About this task:
Report every line of the records beneath this task that holds the string "screenshot".

Records shown:
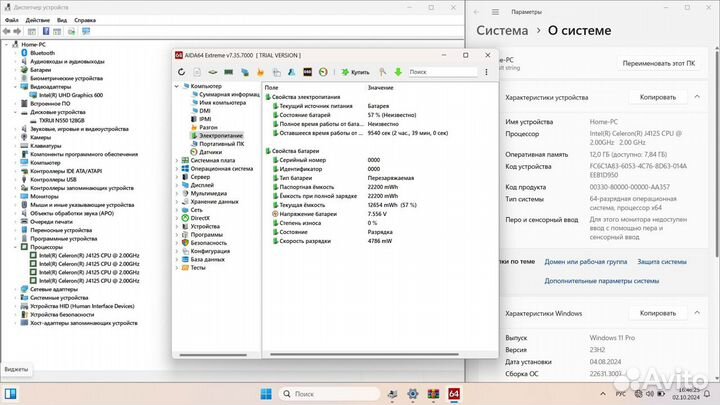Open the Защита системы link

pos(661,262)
---
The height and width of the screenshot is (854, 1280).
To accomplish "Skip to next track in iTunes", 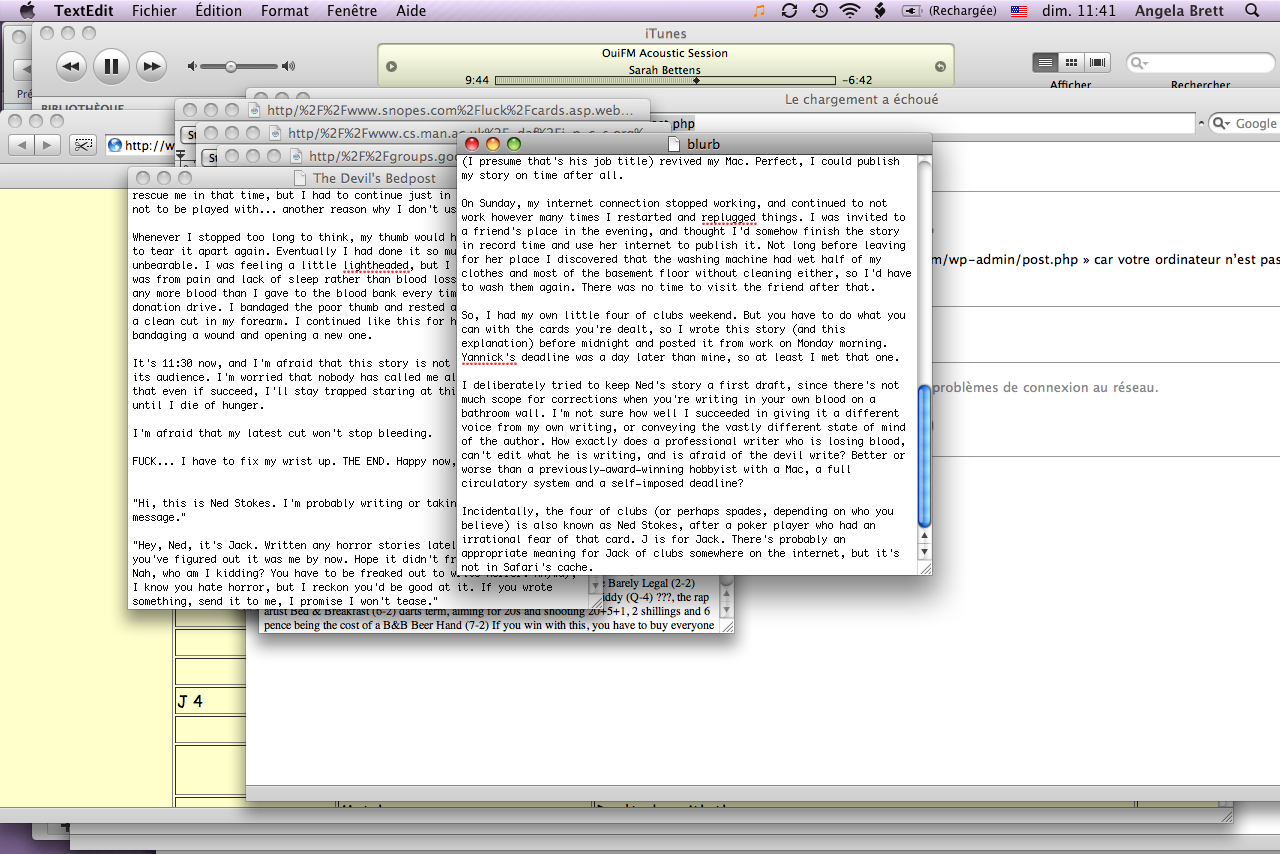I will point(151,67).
* * *
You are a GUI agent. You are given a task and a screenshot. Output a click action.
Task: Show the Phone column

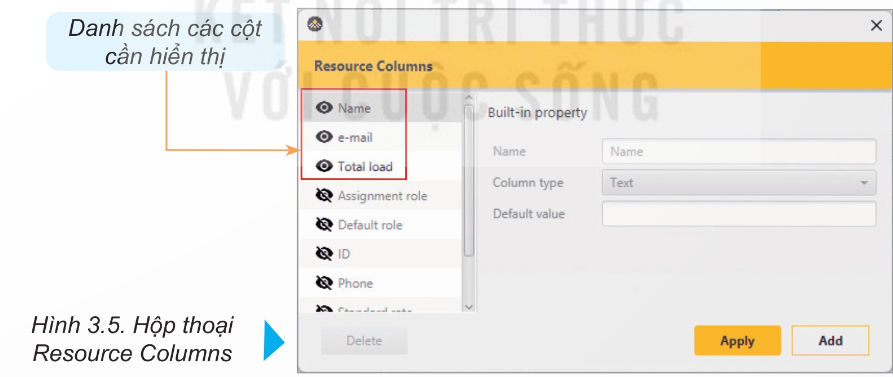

Answer box:
The height and width of the screenshot is (854, 1280).
You are a GUI agent. You are given a task and a screenshot. Output a click action.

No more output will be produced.